→ PASSAGE TO READ:
______________________________
Comic Strip of the Day Comic strips

CSotD: Another Dose of Humpday Humor

The important thing to know about those helicopters is that if you split the bulgy part, the inside is just sticky enough that you can wear the thing on your nose as a Cyrano extension.

The Northern Forest is coming to life, with trilliums and jack in the pulpits providing some early color and a whole lot of four-inch maple seedlings popping up and beginning the fight for light that will eliminate about 90% of them over the next few years.

The Adirondacks suffered a tremendous blow-down back in 1995 that took out the woods behind my mother’s house. Three years later, all those little seedlings, with no canopy to block sunlight, were tall, slim and so plentiful that you could barely squeeze through them. It took a while for them to sort things out but the woods are back to normal today.

So if you find yourself among maple helicopters, go ahead and stick one on your nose. Mother Nature will make more.

Spring reminds me of how much time I spent outside as a kid. It was a privilege to live where I could be out in the woods just poking around in creeks to find caddisfly larvae, rolling over logs in search of salamanders or tracing a rustle in the leaves to the garter snake that made it.
______________________________
→ DATASET CONTENT:

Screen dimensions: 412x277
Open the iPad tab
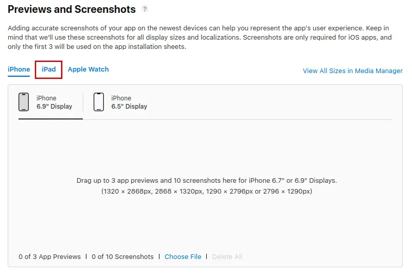(x=49, y=70)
______________________________
→ SET OF TASKS:
1. Please reproduce the Humpday Humor post between "The Adirondacks suffered" and "that made it.", inclusive.
2. Translate this sentence from the Humpday Humor post into Spanish: "So if you find yourself among maple helicopters, go ahead and stick one on your nose."
3. Write the next part of the Humpday Humor post, picking up after its final sentence about the garter snake.
The listing has no connection to the Humpday Humor post.

→ ANSWERS PROVIDED:
1.
The Adirondacks suffered a tremendous blow-down back in 1995 that took out the woods behind my mother’s house. Three years later, all those little seedlings, with no canopy to block sunlight, were tall, slim and so plentiful that you could barely squeeze through them. It took a while for them to sort things out but the woods are back to normal today.

So if you find yourself among maple helicopters, go ahead and stick one on your nose. Mother Nature will make more.

Spring reminds me of how much time I spent outside as a kid. It was a privilege to live where I could be out in the woods just poking around in creeks to find caddisfly larvae, rolling over logs in search of salamanders or tracing a rustle in the leaves to the garter snake that made it.

2. Así que, si te encuentras entre helicópteros de arce, adelante, pégate uno en la nariz.

3.
When I was raising kids in the city, I had to adjust my expectations, because there were busy streets and strangers and other things I’d never dealt with as a kid, but they still found ways to amuse themselves.

City or country, I think Liniers is right, but it does help to set an example by, for instance, running through the sprinklers with them once in awhile, or sticking maple seeds on your nose. Then leave them alone and let them get bored. They’ll figure out something.

Do take your kids to museums, and not just the ones with dinosaurs. I like Harry Bliss’s riposte to the old line about modern art “My kid could have done that,” but, then again, maybe your kid is Brancusi. You’ll never know if you only take him to kid places.

It’s like raising your kid entirely on chicken nuggets. If he’s old enough to eat them, he’s old enough to also try artichokes.

Now I’m trying to remember how long it’s been since they put toy surprises in cereal boxes. Either my boys were unusually cooperative or it’s been half a century, because I don’t recall having to umpire who got what when they were little.

I do recall a sense that sending in box tops invariably led to disappointment, except that Shredded Wheat — the big kind, not the minis that came along later — had dividers in the box with offers of RinTinTin merch that was actually pretty cool.

Though, while I really liked artichokes, I wasn’t sold on Shredded Wheat.

Different childhood memory, and we did get a phone call so we could let our folks know we’d be home late. Assuming we wanted to, because if you had a dental appointment or piano lesson, they’d let you serve your detention the next day.

Detention meant taking the sports bus home, which would get me there in time for dinner, and the older I got, the less likely I was to come straight home at dismissal anyway. So, come to think of it, I’m not sure my folks ever knew that I’d been on detention.

God knows it wasn’t the kind of information I was likely to volunteer.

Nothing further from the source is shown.